If there is a need to use different vm.args or sys.config files, for example, in different locations to the ones provided by CouchDB, or you don’t want to edit the original files, the default locations may be changed by setting the COUCHDB_ARGS_FILE or COUCHDB_SYSCONFIG_FILE environment variables:

export COUCHDB_ARGS_FILE="/path/to/my/vm.args"
export COUCHDB_SYSCONFIG_FILE="/path/to/my/sys.config"

3.1.2. Parameter names and values

All parameter names are case-sensitive. Every parameter takes a value of one of five types: boolean, integer, string, tuple and proplist. Boolean values can be written as true or false.

Parameters with value type of tuple or proplist are following the Erlang requirement for style and naming.

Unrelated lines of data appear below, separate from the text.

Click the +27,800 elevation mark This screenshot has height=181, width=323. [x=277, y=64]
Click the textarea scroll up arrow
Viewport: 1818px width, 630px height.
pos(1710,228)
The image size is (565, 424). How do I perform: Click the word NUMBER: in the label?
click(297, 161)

3.1.3. Setting parameters via the configuration file

Changed in version 3.3: added ability to have = in parameter names

Changed in version 3.3: removed the undocumented ability to have multi-line values.

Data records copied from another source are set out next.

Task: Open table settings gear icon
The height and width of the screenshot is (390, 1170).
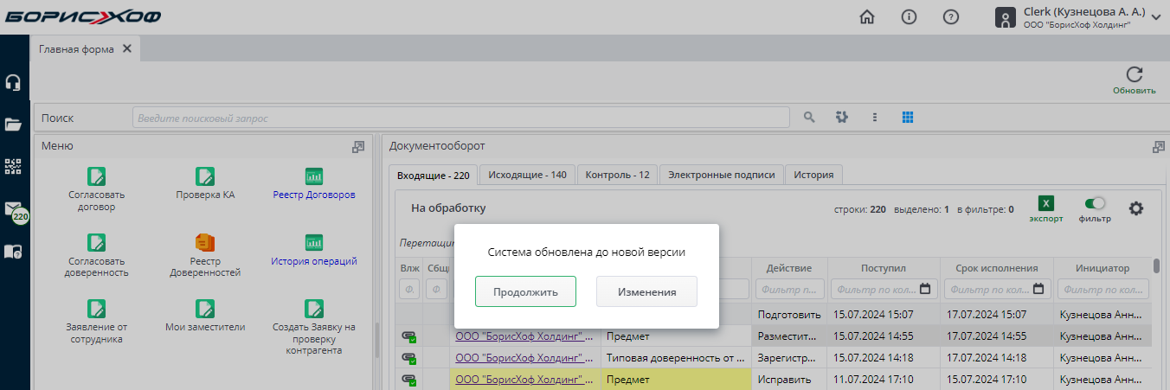Action: (x=1136, y=208)

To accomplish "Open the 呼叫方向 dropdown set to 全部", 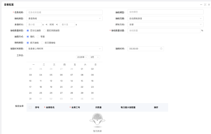I will pyautogui.click(x=165, y=24).
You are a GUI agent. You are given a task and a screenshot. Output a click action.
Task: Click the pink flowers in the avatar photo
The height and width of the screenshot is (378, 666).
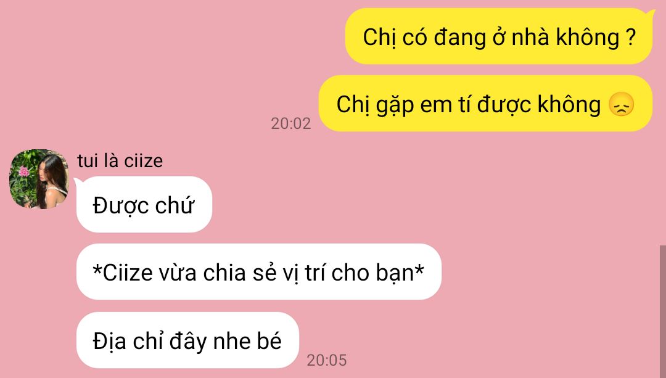coord(24,171)
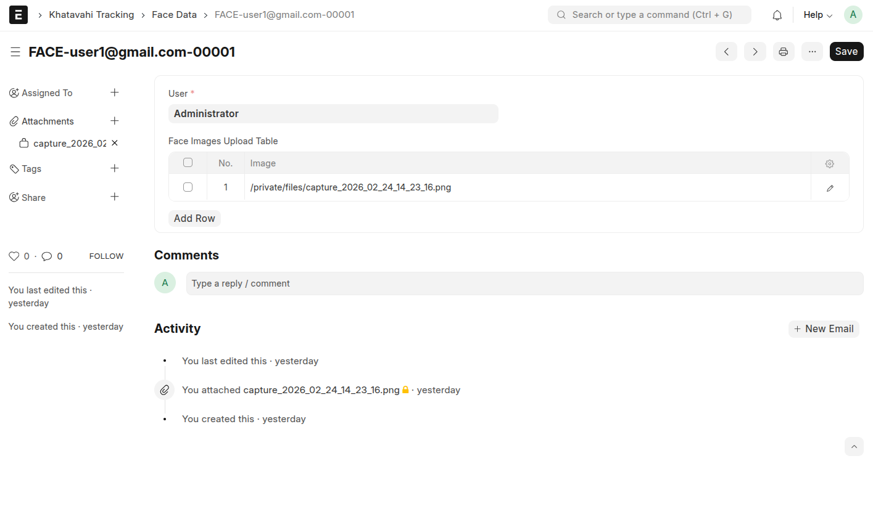Click the Save button
Viewport: 873px width, 514px height.
click(x=846, y=52)
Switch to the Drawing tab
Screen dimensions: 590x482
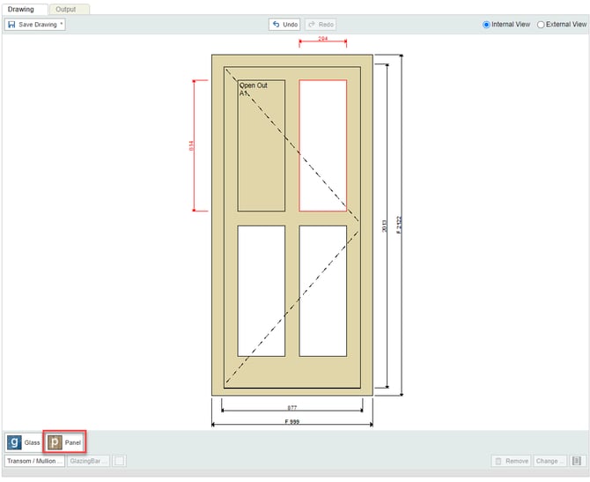[x=21, y=9]
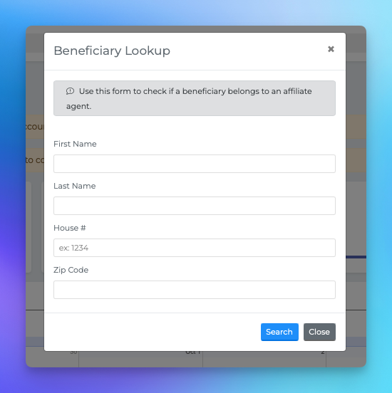
Task: Click the gray Close button in the footer
Action: [319, 332]
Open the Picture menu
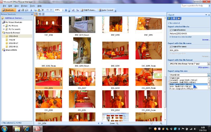The width and height of the screenshot is (211, 132). [24, 6]
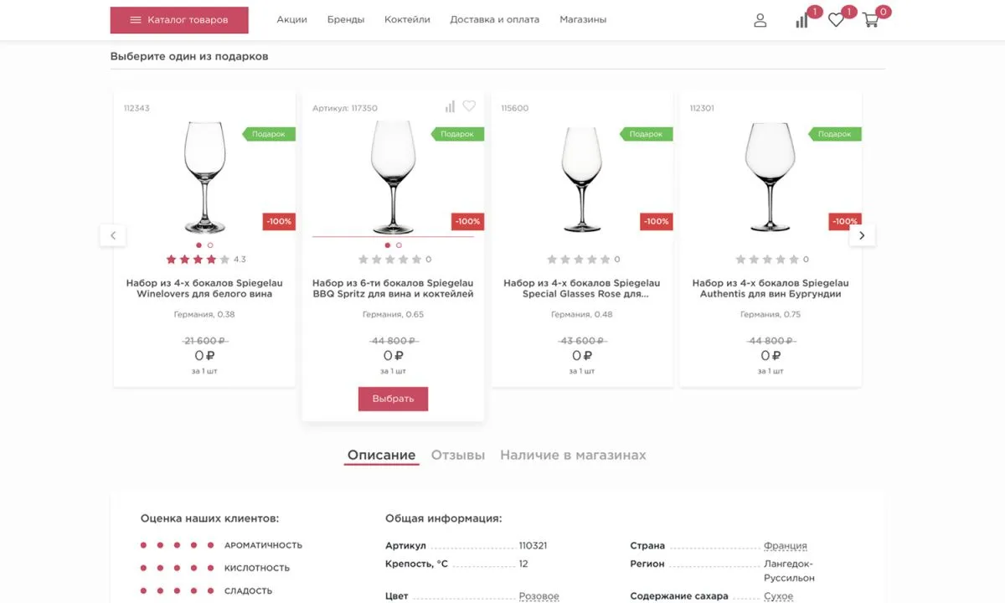Select the first star for Spiegelau Authentis
This screenshot has height=603, width=1005.
pyautogui.click(x=739, y=259)
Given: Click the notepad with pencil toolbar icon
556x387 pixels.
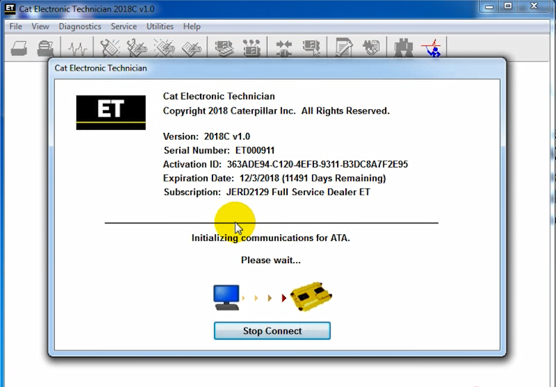Looking at the screenshot, I should (x=344, y=48).
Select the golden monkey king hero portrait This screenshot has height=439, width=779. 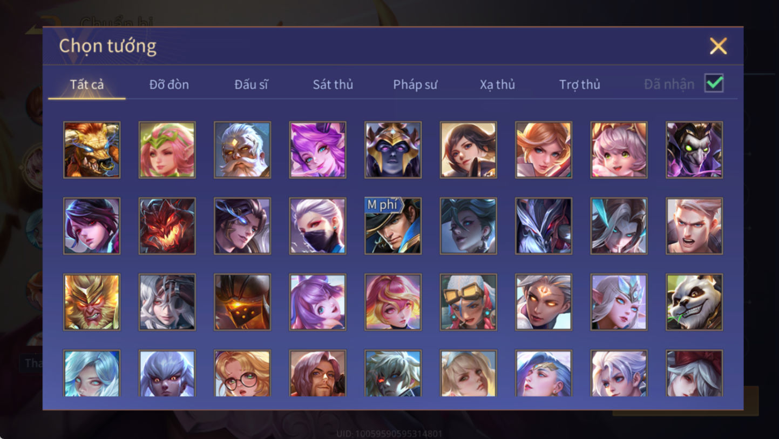pyautogui.click(x=92, y=302)
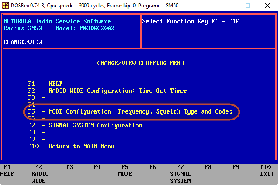The width and height of the screenshot is (278, 185).
Task: Click the F5 MODE function key label
Action: pos(125,170)
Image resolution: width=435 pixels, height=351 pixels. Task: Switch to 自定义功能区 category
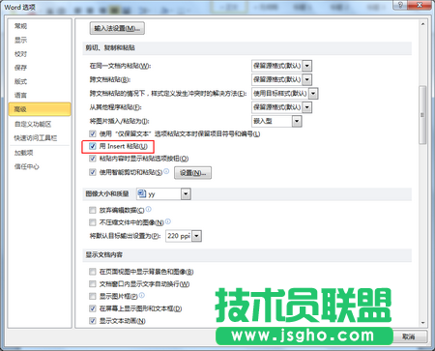(33, 124)
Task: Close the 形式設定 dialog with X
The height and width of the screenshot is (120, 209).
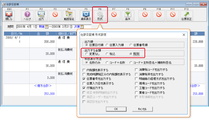Action: pos(184,35)
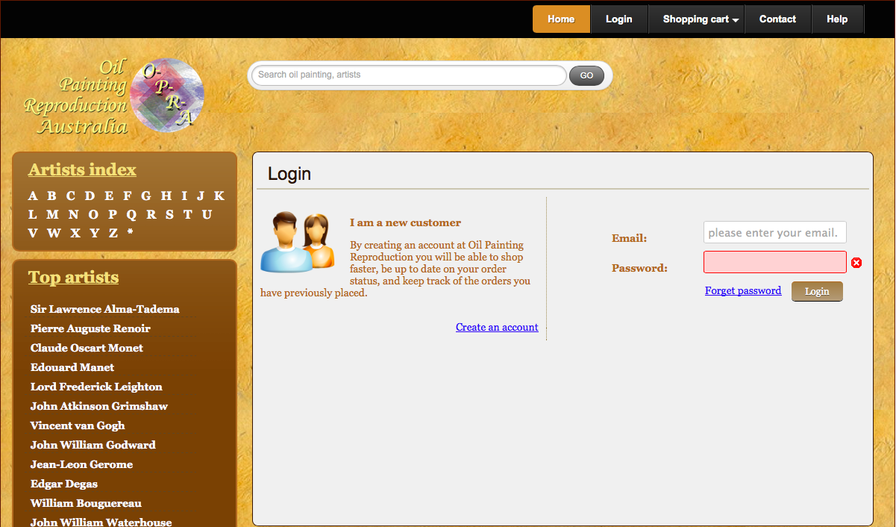Click the Create an account link

click(x=497, y=327)
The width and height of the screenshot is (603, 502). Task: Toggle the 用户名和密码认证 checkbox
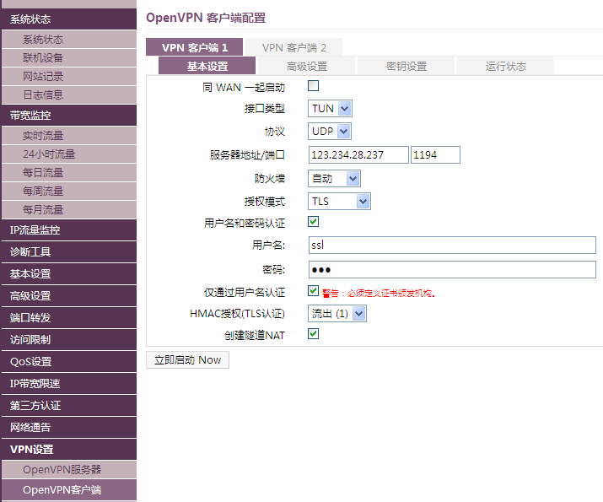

The common way to set some parameters is to edit the local.ini file (location explained above).

For example:

; This is a comment
param = value ; inline comments are allowed

Each configuration file line may contains section definition, parameter specification, empty (space and newline characters only) or commented line. You can set up inline commentaries for sections or parameters.

The section defines group of parameters that are belongs to some specific CouchDB subsystem. For instance, httpd section holds not only HTTP server parameters, but also others that directly interacts with it.

The parameter specification contains two parts divided by the equal sign (=): the parameter name on the left side and the parameter value on the right one. The leading and following whitespace for = is an optional to improve configuration readability.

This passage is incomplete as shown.